Quanto à morte, não faltarão livros sobre as consolações do tipo sobrevivência dos "entes queridos" em melhores condições no "plano astral" ou sandices que tais, patético e inútil esforço de, através do sentimentalismo, evitar o aspecto irremediável e assustador do assunto e criar um Éden muito conveniente e oportuno para nossas mentiras e fraquezas (já que, em vida, a consideração que cerca os nossos afetos familiares nunca é isenta de hostilidade e ressentimento).

 

O melhor livro sobre esse assunto é ainda o belíssimo A morte de Ivan Illich, de Tolstoi, mostrando um alto funcionário russo que cai doente e descobre toda a mentira, toda a hipocrisia da família falsamente afetiva que o cerca, todo o absurdo e o mistério da vida, ao sentir que vai morrer, inexoravelmente. A única compreensão, ele encontrará num sujeito socialmente desqualificado, um humilde camponês, que o carrega nas costas, ajuda-o nas suas necessidades fisiológicas, não se enoja de sua condição.

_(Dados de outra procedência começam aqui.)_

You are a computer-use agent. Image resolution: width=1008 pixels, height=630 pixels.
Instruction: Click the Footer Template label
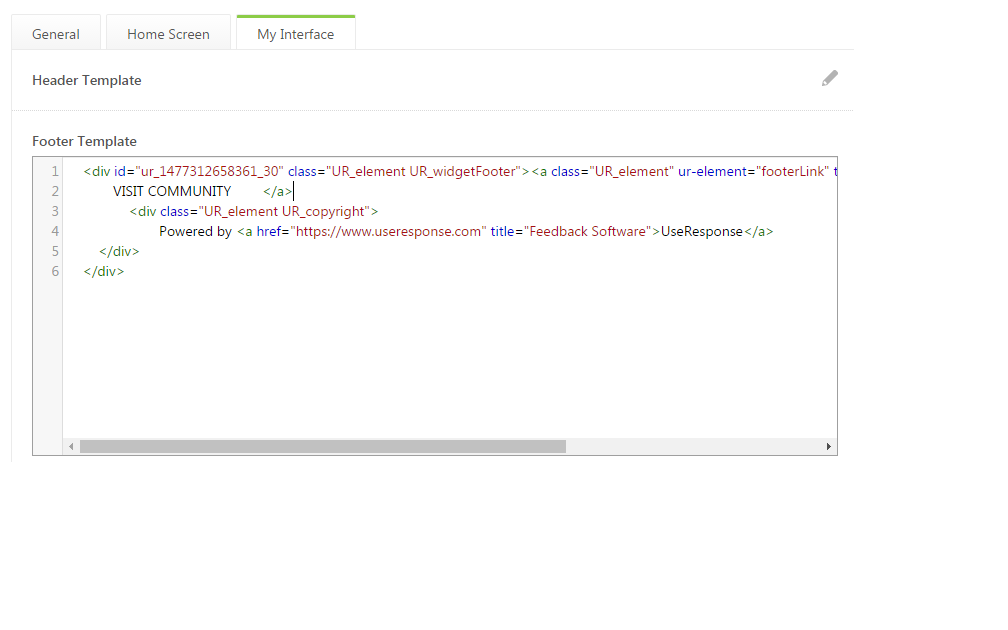[84, 141]
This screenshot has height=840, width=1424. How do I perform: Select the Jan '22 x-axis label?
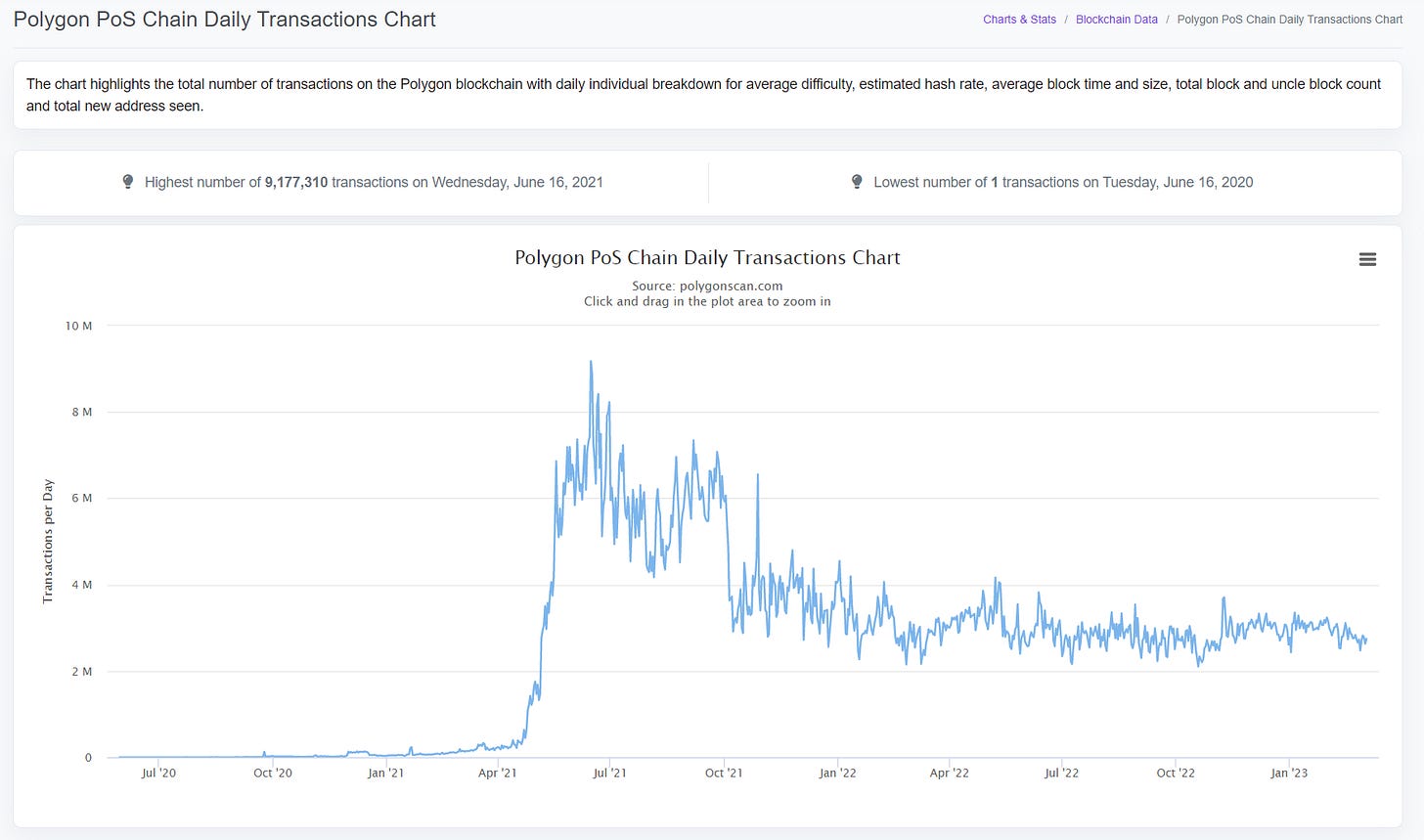837,773
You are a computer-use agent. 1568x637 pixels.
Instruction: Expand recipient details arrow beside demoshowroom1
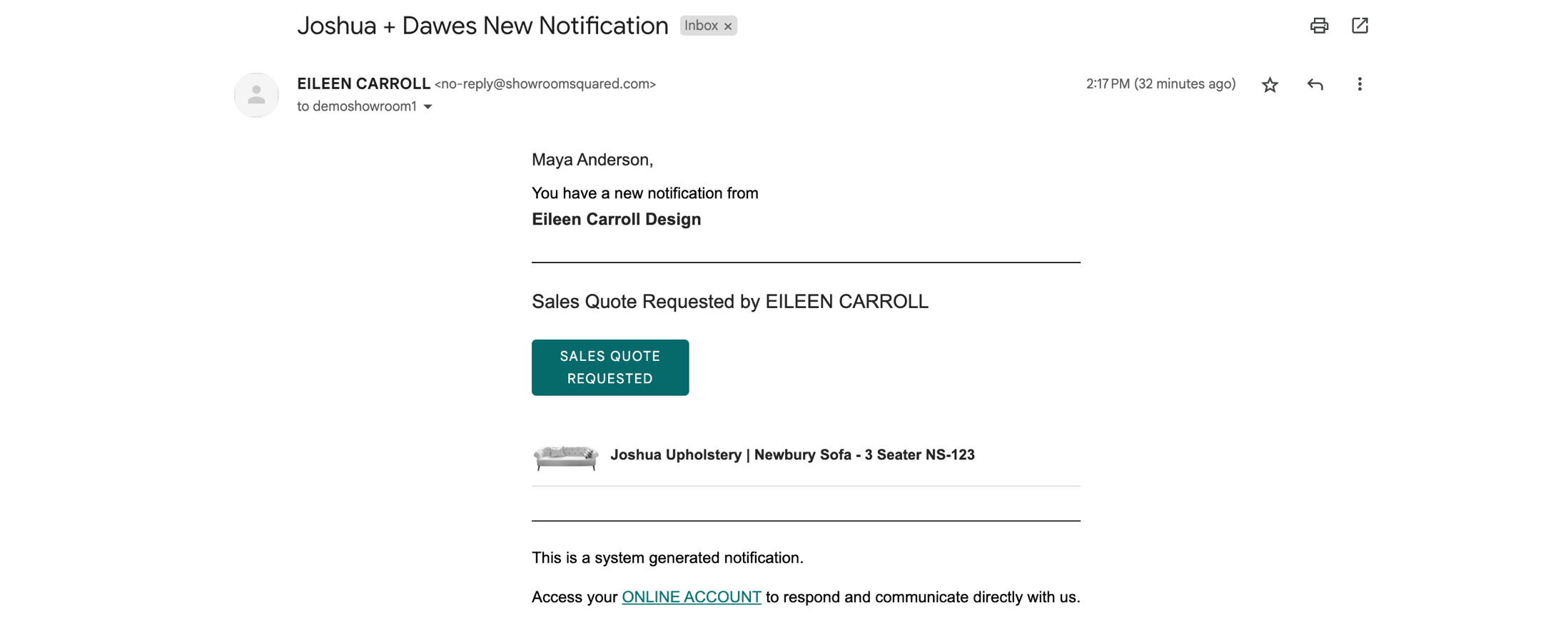coord(428,107)
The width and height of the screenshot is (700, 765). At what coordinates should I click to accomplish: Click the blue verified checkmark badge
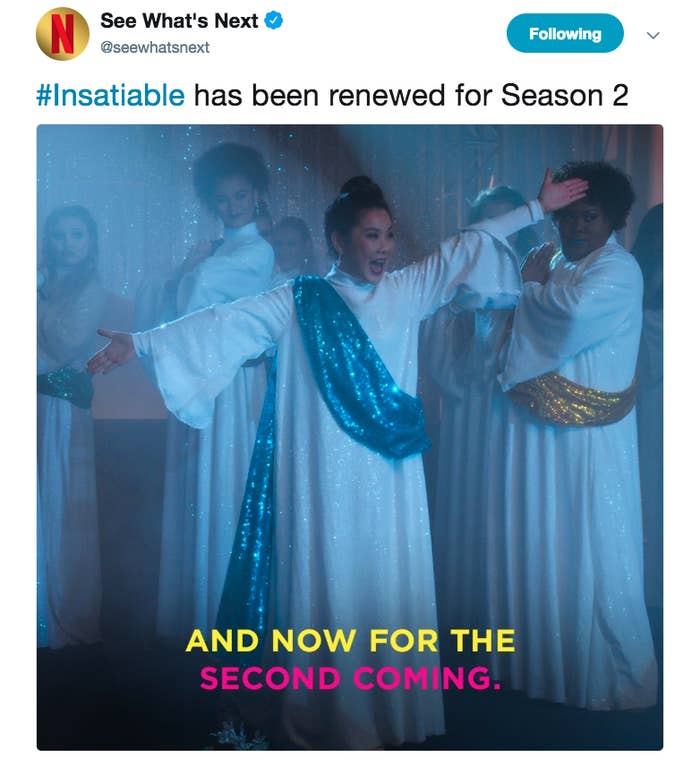coord(274,20)
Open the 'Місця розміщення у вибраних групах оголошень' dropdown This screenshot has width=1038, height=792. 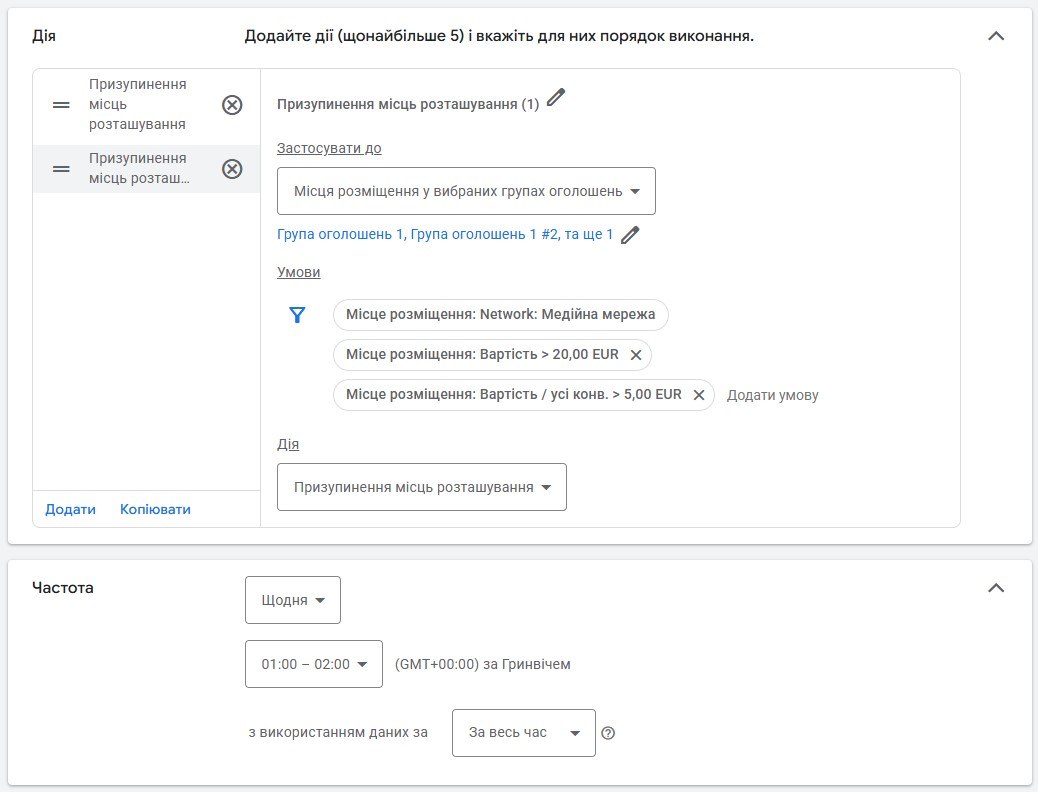[x=466, y=191]
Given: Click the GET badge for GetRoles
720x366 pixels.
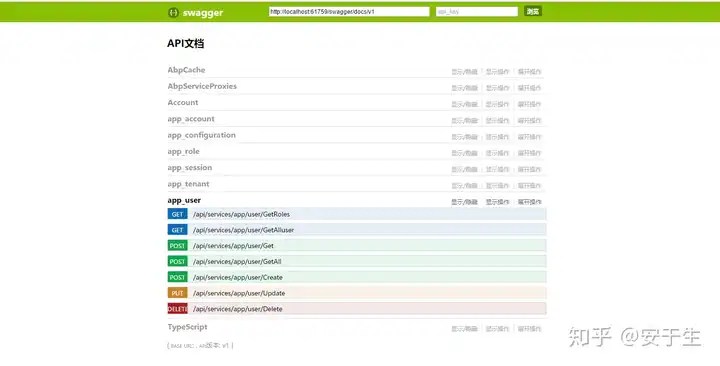Looking at the screenshot, I should tap(177, 214).
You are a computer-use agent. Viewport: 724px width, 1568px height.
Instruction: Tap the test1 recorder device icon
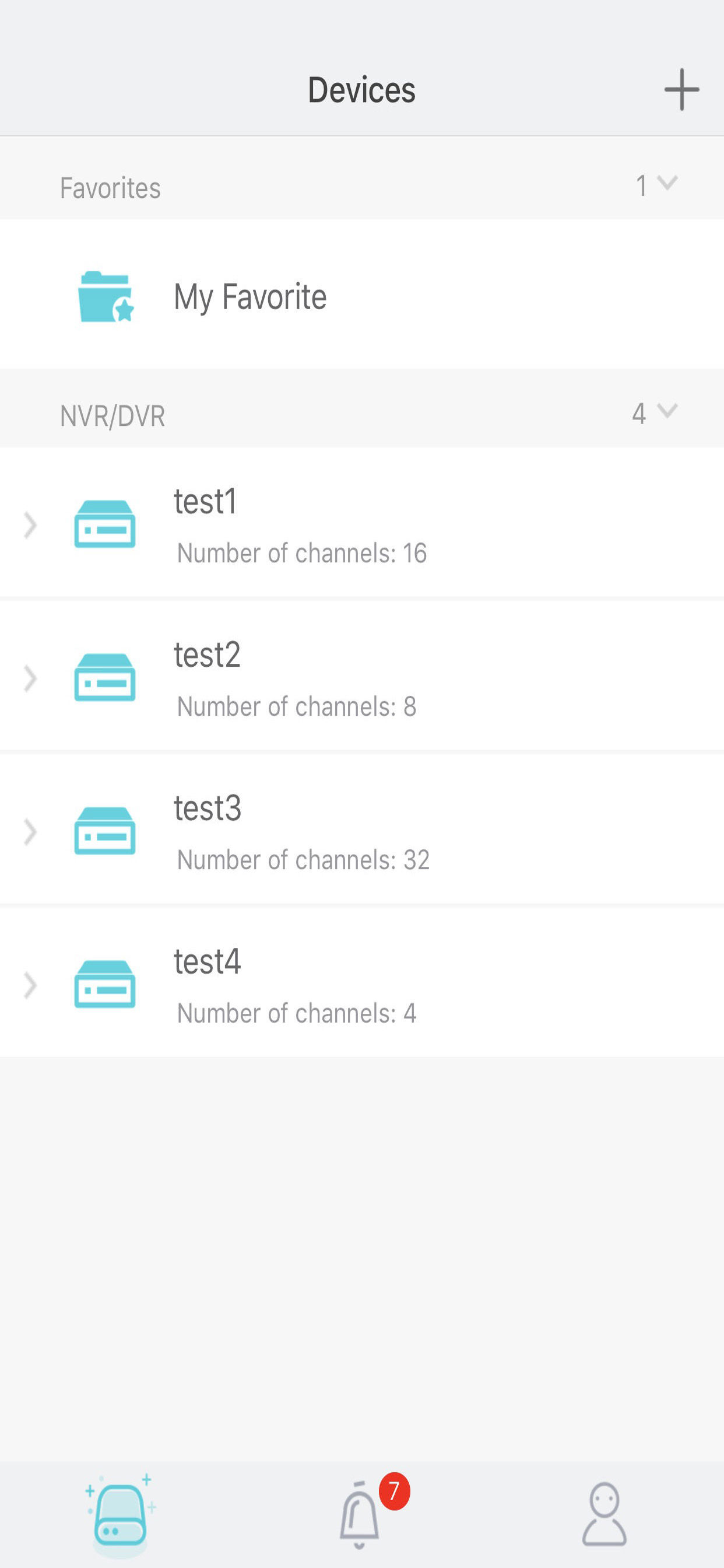pos(105,524)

Em suma, o que há de tônico nos livros deve nos vir da arte com que são escritos, não de outras fontes. A arte literária de grande estatura leva em conta o fato de que o ser humano não é coisa pouca, de que suas alegrias e terrores devem ser registrados com justeza, tocando no nervo da mistura de exaltação e queda em que vivemos.


O que nos cega para o luto nos cega para a realidade e até nos impede de ver a luz possível, o que nos faz evitar a frustração evita que amadureçamos.

 

Apreciar os livros esteticamente, independentemente de eles tratarem de temas desanimadores, é realizar uma operação muito salutar para o espírito, já que a arte pressupõe, ela sim, um controle do homem sobre suas limitações e falhas, ainda que seja, claro, um controle relativo. Os fatos desagradáveis da vida não deixarão de existir só porque damos as costas deliberadamente para eles e decidimos ser "positivos" até contra as mais óbvias evidências em contrário. Positivismo algum nos dota de superpoderes.


Sem que queiramos reconhecer as verdades de nossa humana condição, tudo que somos é pueris. E manipuláveis por industriais do torpor que adulam nossas ignorâncias e preconceitos e nos mantém nessa puerilidade por tempo indefinido.